• **Exercise details**: Print the entries below in their entirety, exactly as they are written.

• **Available data**:
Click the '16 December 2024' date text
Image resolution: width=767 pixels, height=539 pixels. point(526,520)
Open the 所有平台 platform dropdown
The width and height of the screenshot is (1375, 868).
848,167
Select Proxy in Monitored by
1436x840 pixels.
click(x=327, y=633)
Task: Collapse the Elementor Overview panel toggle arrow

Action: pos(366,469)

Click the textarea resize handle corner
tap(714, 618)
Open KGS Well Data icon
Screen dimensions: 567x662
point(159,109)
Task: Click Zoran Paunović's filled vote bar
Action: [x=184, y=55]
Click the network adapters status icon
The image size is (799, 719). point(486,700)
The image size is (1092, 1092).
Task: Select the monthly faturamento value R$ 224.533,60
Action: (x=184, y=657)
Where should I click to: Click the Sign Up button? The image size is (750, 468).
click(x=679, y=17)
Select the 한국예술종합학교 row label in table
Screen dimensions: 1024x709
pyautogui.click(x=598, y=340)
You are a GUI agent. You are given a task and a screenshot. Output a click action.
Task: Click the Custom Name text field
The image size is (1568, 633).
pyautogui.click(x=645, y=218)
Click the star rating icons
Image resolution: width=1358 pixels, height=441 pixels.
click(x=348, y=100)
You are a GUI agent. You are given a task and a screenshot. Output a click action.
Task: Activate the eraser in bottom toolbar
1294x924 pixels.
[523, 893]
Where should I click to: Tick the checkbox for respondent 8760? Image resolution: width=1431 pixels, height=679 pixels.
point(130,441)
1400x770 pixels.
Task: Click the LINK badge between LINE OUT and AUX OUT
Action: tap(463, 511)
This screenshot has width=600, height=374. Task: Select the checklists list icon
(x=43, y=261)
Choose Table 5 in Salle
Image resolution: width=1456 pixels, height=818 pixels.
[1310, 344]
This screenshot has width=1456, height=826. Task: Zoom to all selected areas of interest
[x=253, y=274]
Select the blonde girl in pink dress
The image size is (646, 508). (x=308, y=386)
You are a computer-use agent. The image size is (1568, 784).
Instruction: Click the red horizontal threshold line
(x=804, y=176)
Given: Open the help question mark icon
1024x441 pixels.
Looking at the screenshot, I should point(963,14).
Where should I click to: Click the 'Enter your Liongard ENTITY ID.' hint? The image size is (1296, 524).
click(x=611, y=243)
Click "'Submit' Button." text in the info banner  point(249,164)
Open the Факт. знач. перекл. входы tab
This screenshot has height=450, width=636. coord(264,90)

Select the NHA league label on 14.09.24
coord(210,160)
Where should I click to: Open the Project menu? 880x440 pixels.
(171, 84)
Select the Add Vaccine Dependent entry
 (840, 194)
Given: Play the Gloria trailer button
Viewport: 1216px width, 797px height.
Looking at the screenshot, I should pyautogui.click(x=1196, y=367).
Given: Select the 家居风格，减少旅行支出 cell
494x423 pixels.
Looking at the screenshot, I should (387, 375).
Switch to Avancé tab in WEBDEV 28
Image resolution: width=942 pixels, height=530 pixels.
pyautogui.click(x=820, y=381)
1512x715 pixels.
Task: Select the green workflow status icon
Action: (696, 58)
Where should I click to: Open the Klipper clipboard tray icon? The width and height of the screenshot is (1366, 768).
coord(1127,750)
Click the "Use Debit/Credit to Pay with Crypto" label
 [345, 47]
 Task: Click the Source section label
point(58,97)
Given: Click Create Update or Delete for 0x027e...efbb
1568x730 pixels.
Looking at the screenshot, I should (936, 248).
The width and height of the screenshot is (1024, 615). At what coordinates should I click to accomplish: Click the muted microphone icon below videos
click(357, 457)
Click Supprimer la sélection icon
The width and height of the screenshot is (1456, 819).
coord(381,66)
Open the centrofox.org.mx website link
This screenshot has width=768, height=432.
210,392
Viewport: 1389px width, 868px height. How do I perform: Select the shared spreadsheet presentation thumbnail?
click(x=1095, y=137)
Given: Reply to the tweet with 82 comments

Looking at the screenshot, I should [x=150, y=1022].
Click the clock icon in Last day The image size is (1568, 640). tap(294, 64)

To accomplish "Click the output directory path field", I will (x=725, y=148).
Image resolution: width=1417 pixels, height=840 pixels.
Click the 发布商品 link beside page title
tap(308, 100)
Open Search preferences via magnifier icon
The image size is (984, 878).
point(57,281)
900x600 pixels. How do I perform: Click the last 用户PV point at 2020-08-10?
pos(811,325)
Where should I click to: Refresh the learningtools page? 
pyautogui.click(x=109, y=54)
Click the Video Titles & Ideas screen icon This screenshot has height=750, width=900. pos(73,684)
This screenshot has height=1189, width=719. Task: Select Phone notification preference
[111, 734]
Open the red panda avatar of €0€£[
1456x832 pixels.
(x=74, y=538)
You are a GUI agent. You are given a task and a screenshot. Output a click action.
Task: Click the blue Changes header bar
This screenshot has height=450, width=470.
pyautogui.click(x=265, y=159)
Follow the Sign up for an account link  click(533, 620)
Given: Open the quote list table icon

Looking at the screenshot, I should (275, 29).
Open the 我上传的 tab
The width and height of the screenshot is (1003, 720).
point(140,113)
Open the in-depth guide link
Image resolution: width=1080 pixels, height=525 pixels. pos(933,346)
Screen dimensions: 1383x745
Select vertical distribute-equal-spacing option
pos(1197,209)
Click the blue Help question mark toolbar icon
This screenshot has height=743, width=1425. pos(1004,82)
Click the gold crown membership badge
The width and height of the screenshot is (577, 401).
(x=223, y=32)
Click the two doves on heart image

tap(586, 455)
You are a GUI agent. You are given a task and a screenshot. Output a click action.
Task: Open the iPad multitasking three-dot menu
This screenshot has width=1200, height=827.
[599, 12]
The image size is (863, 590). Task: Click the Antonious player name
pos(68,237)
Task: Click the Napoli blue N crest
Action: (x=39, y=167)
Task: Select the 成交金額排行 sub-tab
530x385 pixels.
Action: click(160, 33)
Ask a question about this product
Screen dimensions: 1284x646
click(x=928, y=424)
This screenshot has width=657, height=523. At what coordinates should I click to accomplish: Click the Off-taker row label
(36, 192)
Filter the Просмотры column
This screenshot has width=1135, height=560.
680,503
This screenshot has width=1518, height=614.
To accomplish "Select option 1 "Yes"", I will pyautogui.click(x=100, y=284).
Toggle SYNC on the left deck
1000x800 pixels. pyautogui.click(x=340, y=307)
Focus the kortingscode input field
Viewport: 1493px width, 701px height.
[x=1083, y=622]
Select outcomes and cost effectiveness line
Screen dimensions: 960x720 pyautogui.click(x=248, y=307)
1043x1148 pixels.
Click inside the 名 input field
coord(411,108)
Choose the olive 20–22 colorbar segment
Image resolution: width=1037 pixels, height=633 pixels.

• **Result of this exercise**:
Click the '16 December 2024' date text
Image resolution: width=767 pixels, height=539 pixels. point(526,520)
Open the 所有平台 platform dropdown
The width and height of the screenshot is (1375, 868).
848,167
Select Proxy in Monitored by
1436x840 pixels.
click(x=327, y=633)
Task: Collapse the Elementor Overview panel toggle arrow

Action: pos(366,469)

Click the textarea resize handle corner
tap(714, 618)
Open KGS Well Data icon
Screen dimensions: 567x662
point(159,109)
Task: Click Zoran Paunović's filled vote bar
Action: [x=184, y=55]
Click the network adapters status icon
The image size is (799, 719). point(486,700)
The image size is (1092, 1092).
Task: Select the monthly faturamento value R$ 224.533,60
Action: (x=184, y=657)
Where should I click to: Click the Sign Up button? The image size is (750, 468).
click(x=679, y=17)
Select the 한국예술종합학교 row label in table
Screen dimensions: 1024x709
pyautogui.click(x=598, y=340)
You are a GUI agent. You are given a task and a screenshot. Output a click action.
Task: Click the Custom Name text field
The image size is (1568, 633).
pyautogui.click(x=645, y=218)
Click the star rating icons
Image resolution: width=1358 pixels, height=441 pixels.
click(x=348, y=100)
You are a GUI agent. You are given a task and a screenshot. Output a click action.
Task: Activate the eraser in bottom toolbar
1294x924 pixels.
[523, 893]
Where should I click to: Tick the checkbox for respondent 8760? Image resolution: width=1431 pixels, height=679 pixels.
point(130,441)
1400x770 pixels.
Task: Click the LINK badge between LINE OUT and AUX OUT
Action: tap(463, 511)
This screenshot has width=600, height=374. Task: Select the checklists list icon
(x=43, y=261)
Choose Table 5 in Salle
Image resolution: width=1456 pixels, height=818 pixels.
[1310, 344]
This screenshot has width=1456, height=826. Task: Zoom to all selected areas of interest
[x=253, y=274]
Select the blonde girl in pink dress
The image size is (646, 508). (x=308, y=386)
You are a computer-use agent. The image size is (1568, 784).
Instruction: Click the red horizontal threshold line
(x=804, y=176)
Given: Open the help question mark icon
1024x441 pixels.
Looking at the screenshot, I should point(963,14).
Where should I click to: Click the 'Enter your Liongard ENTITY ID.' hint? The image size is (1296, 524).
click(x=611, y=243)
Click "'Submit' Button." text in the info banner  point(249,164)
Open the Факт. знач. перекл. входы tab
This screenshot has height=450, width=636. coord(264,90)

Select the NHA league label on 14.09.24
coord(210,160)
Where should I click to: Open the Project menu? 880x440 pixels.
(171, 84)
Select the Add Vaccine Dependent entry
 (840, 194)
Given: Play the Gloria trailer button
Viewport: 1216px width, 797px height.
Looking at the screenshot, I should pyautogui.click(x=1196, y=367).
Given: Select the 家居风格，减少旅行支出 cell
494x423 pixels.
Looking at the screenshot, I should (387, 375).
Switch to Avancé tab in WEBDEV 28
Image resolution: width=942 pixels, height=530 pixels.
pyautogui.click(x=820, y=381)
1512x715 pixels.
Task: Select the green workflow status icon
Action: (696, 58)
Where should I click to: Open the Klipper clipboard tray icon? The width and height of the screenshot is (1366, 768).
coord(1127,750)
Click the "Use Debit/Credit to Pay with Crypto" label
 [345, 47]
 Task: Click the Source section label
point(58,97)
Given: Click Create Update or Delete for 0x027e...efbb
1568x730 pixels.
Looking at the screenshot, I should (936, 248).
The width and height of the screenshot is (1024, 615). At what coordinates should I click to accomplish: Click the muted microphone icon below videos
click(357, 457)
Click Supprimer la sélection icon
The width and height of the screenshot is (1456, 819).
coord(381,66)
Open the centrofox.org.mx website link
This screenshot has width=768, height=432.
210,392
Viewport: 1389px width, 868px height. How do I perform: Select the shared spreadsheet presentation thumbnail?
click(x=1095, y=137)
Given: Reply to the tweet with 82 comments

Looking at the screenshot, I should [x=150, y=1022].
Click the clock icon in Last day The image size is (1568, 640). tap(294, 64)

To accomplish "Click the output directory path field", I will (x=725, y=148).
Image resolution: width=1417 pixels, height=840 pixels.
Click the 发布商品 link beside page title
tap(308, 100)
Open Search preferences via magnifier icon
The image size is (984, 878).
point(57,281)
900x600 pixels. How do I perform: Click the last 用户PV point at 2020-08-10?
pos(811,325)
Where should I click to: Refresh the learningtools page? 
pyautogui.click(x=109, y=54)
Click the Video Titles & Ideas screen icon This screenshot has height=750, width=900. pos(73,684)
This screenshot has height=1189, width=719. Task: Select Phone notification preference
[111, 734]
Open the red panda avatar of €0€£[
1456x832 pixels.
(x=74, y=538)
You are a GUI agent. You are given a task and a screenshot. Output a click action.
Task: Click the blue Changes header bar
This screenshot has height=450, width=470.
pyautogui.click(x=265, y=159)
Follow the Sign up for an account link  click(533, 620)
Given: Open the quote list table icon

Looking at the screenshot, I should (275, 29).
Open the 我上传的 tab
The width and height of the screenshot is (1003, 720).
point(140,113)
Open the in-depth guide link
Image resolution: width=1080 pixels, height=525 pixels. pos(933,346)
Screen dimensions: 1383x745
Select vertical distribute-equal-spacing option
pos(1197,209)
Click the blue Help question mark toolbar icon
This screenshot has height=743, width=1425. pos(1004,82)
Click the gold crown membership badge
The width and height of the screenshot is (577, 401).
(x=223, y=32)
Click the two doves on heart image

tap(586, 455)
You are a GUI agent. You are given a task and a screenshot. Output a click action.
Task: Open the iPad multitasking three-dot menu
This screenshot has width=1200, height=827.
[599, 12]
The image size is (863, 590). Task: Click the Antonious player name
pos(68,237)
Task: Click the Napoli blue N crest
Action: (x=39, y=167)
Task: Select the 成交金額排行 sub-tab
530x385 pixels.
Action: click(160, 33)
Ask a question about this product
Screen dimensions: 1284x646
click(x=928, y=424)
This screenshot has width=657, height=523. At what coordinates should I click to accomplish: Click the Off-taker row label
(36, 192)
Filter the Просмотры column
This screenshot has width=1135, height=560.
680,503
This screenshot has width=1518, height=614.
To accomplish "Select option 1 "Yes"", I will pyautogui.click(x=100, y=284).
Toggle SYNC on the left deck
1000x800 pixels. pyautogui.click(x=340, y=307)
Focus the kortingscode input field
Viewport: 1493px width, 701px height.
[x=1083, y=622]
Select outcomes and cost effectiveness line
Screen dimensions: 960x720 pyautogui.click(x=248, y=307)
1043x1148 pixels.
Click inside the 名 input field
coord(411,108)
Choose the olive 20–22 colorbar segment
Image resolution: width=1037 pixels, height=633 pixels.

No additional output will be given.